" Łakną uśmiechu, czekają na dobre słowo.."
Jesteśmy dla siebie czasami tacy okrutni.
Nasz język jest często pełen gróźb i przemocy.
Jesteśmy oburzeni, protestujemy, walczymy - i po co?
Mówimy: o solidarności, o więcej człowieczeństwa.
A jednocześnie zachowujemy się tak nieludzko,
bo nasze zachowanie zatraca wszelki szacunek dla ludzi.
Wciąż jeszcze wierzymy w prawo silniejszego.
Sądzimy, że zawsze mamy rację, żądamy jej za wszelką cenę.
Nasze ludzkie współczucie marnieje i karłowacieje.
Kto wie o własnych błędach i czułych punktach,
jest w stanie łatwiej znieść słabostki innych.
Tak rośnie zrozumienie, duch pojednania, sympatia.
Staniesz się łagodny i tolerancyjny, jeśli wiesz,
jak kruche są wszelkie rzeczy i jak samotni ludzie.

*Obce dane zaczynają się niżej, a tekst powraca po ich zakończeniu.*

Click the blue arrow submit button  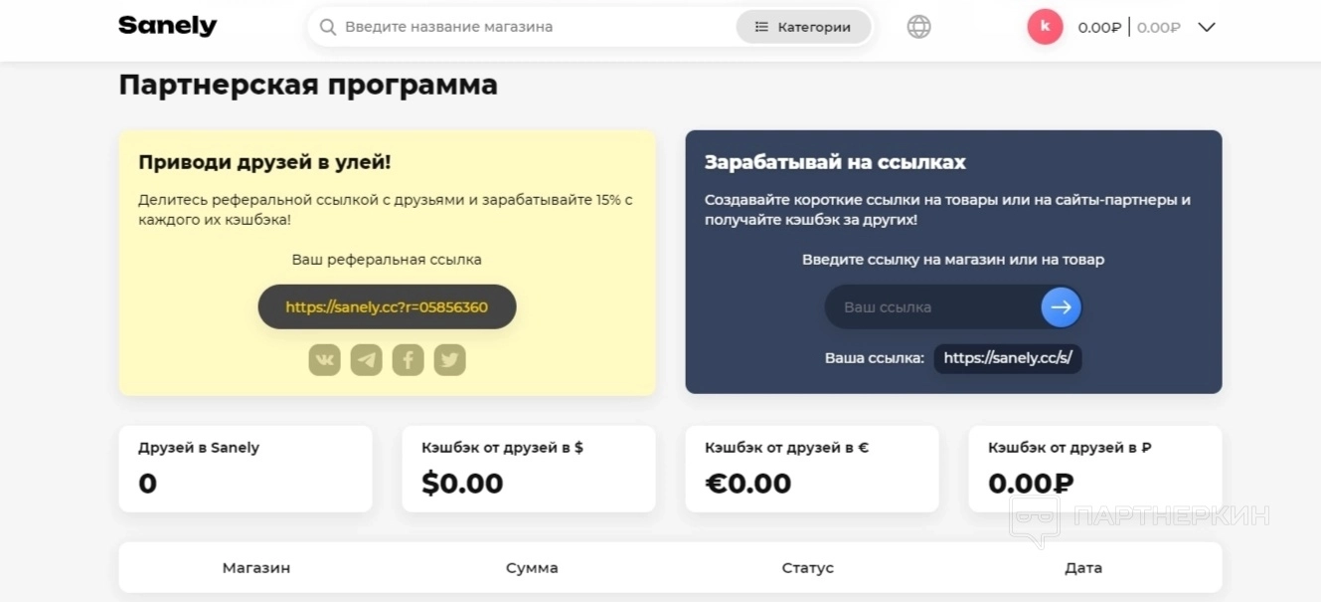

Łagodność ma wielkie serce: Wszystko trafia jej do serca,
wszystkim się wzrusza, bierze wszystko w swoje ramiona.
Pomyśl o wielu ludziach także w twoim otoczeniu,
którzy przez chorobę, biedę, nieszczęścia
odsuwani są powoli od życia.
Łakną uśmiechu, czekają na dobre słowo,
tęsknią za wspólnotą, przyjaźnią.
Pomyśl o ludziach kalekich, potrzebujących opieki,
którzy rzadko lub wcale nie czują ciepła ręki
i pogrążają się w samotności.
Przywdziej współczucie i łagodność dla wszystkich ludzi,
którzy są wokół ciebie, i nie pozwól nikomu marznąć.